Exercise description:
Return only that part of the material below which starts with the line containing "Click the South Korea flag icon" and goes on through the line containing "the Name Box", restated exactly.
━━ Material for this exercise ━━
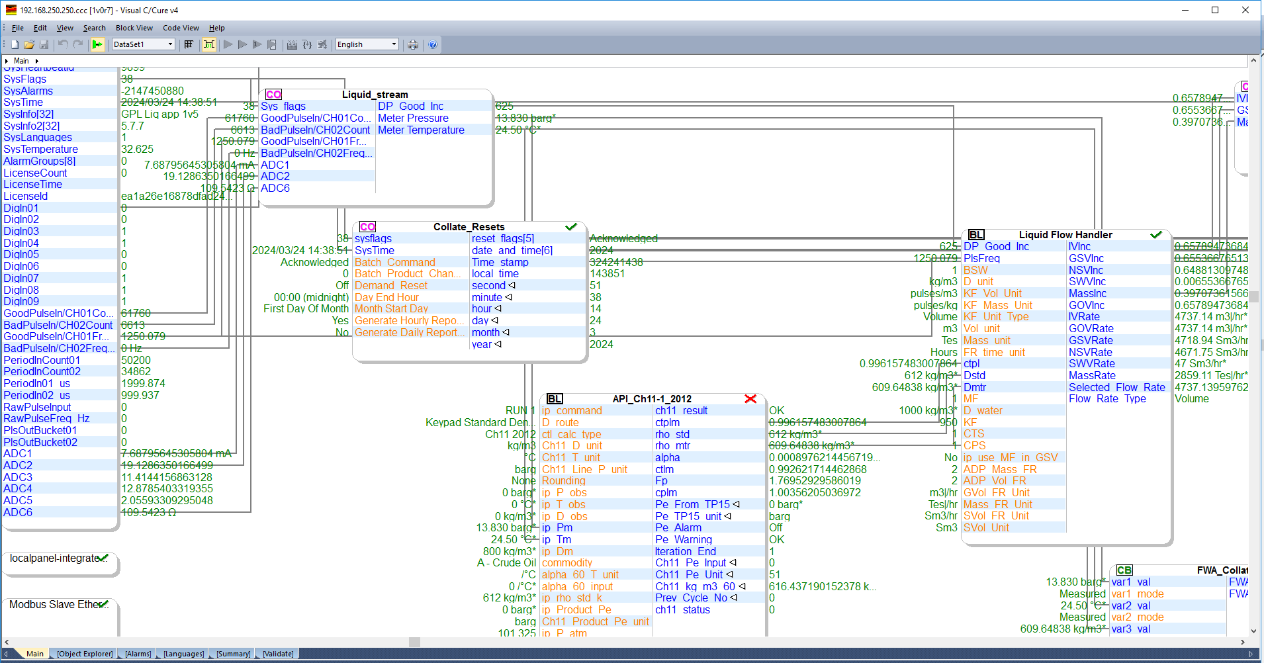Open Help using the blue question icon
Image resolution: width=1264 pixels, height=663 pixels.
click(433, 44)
━━━
━━ Material for this exercise ━━
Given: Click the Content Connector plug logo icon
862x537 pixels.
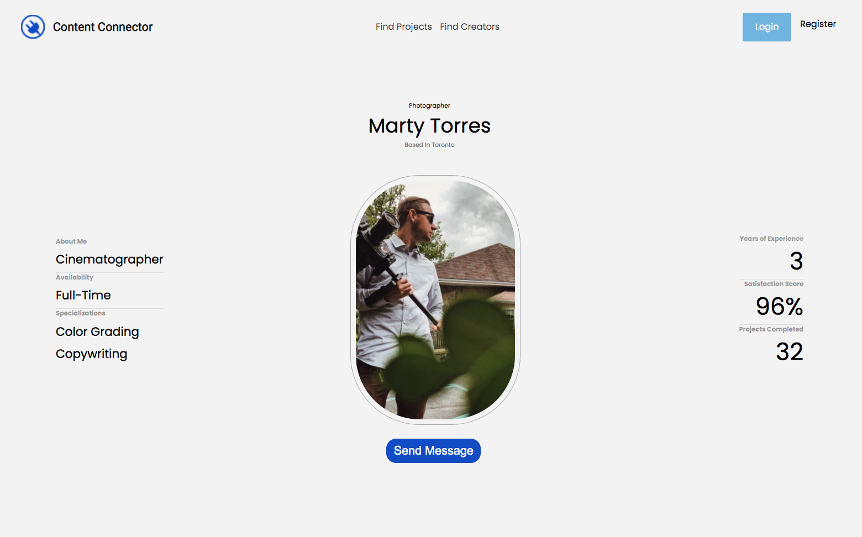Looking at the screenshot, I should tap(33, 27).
━━━
━━ Material for this exercise ━━
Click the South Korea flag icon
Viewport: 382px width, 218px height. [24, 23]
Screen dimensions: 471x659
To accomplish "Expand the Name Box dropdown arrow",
━━━
Result of the exercise:
Click the South Korea flag icon
Viewport: 382px width, 218px height. [24, 23]
Screen dimensions: 471x659
To accomplish "Expand the Name Box dropdown arrow",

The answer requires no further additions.